Private Investors Fill Gaps in North Macedonia’s Failing Healthcare
These were the latest major investors in North Macedonia's healthcare business, in the 20 years since private healthcare gained momentum in the country.
A look at the histories of the largest investments in health in this period reveals that this business was long dominated by investments by prominent medical professionals like Zan Mitrev or Emil Ugrinovski, by foreign companies, or by the country's wealthiest businessmen, at the top of the Forbes wealth charts, such as Orce Kamchev and Mincho Jordanov.
But this is changing. In the past year or two, smaller investors have entered the sector, including some who have never worked in healthcare or had any medical experience. Despite this, they have chosen to invest capital in private healthcare anyway.
This all indicates that the healthcare business has become a field in which all sorts of investors scent potential profits.

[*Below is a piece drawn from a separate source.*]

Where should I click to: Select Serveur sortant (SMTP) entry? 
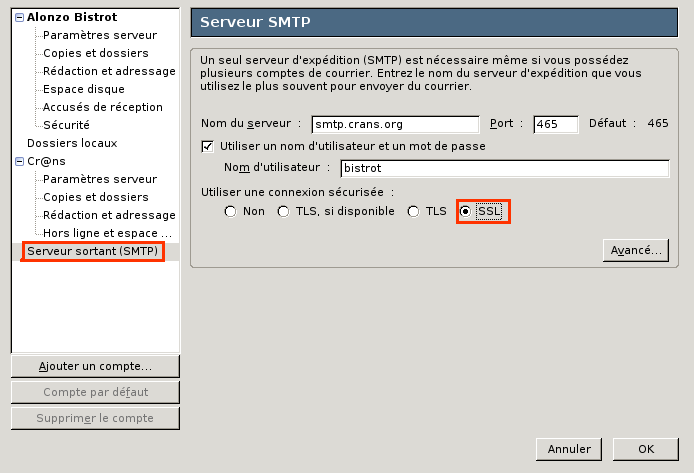(93, 252)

"Private healthcare is a very big business that pays off in the short and long term, and it will pay off even more in the future," said Nikola Todorov, North Macedonia's health minister from 2011 to 2017, said.
However, the reasons why this activity has turned into a potential gold mine are not exclusively market-related.
It is the poor state of the public healthcare system that has left gaps for the private sector to fill.
Low levels of investment in public health have left more space for private businesses to occupy, former officials and people involved in the business told BIRN.
The key difference between public and the private healthcare is often not only the quality of service that people receive in one facility or the other; the issue is also whether the service is available at all in the public sector.
Arben Taravari, Todorov's...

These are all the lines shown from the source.